### TASK REQUIREMENTS:
Quote the data word for word, from its first line through the line that contains "Action: tap(883, 293)".

+---+

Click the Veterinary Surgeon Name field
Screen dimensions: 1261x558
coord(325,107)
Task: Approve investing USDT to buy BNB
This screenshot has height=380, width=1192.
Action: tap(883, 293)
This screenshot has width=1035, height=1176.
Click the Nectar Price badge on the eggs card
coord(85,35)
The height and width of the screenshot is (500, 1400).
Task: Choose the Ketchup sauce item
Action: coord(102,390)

+---+

### COMPLETE OUTPUT:
Click the Veterinary Surgeon Name field
Screen dimensions: 1261x558
coord(325,107)
Task: Approve investing USDT to buy BNB
This screenshot has height=380, width=1192.
Action: tap(883, 293)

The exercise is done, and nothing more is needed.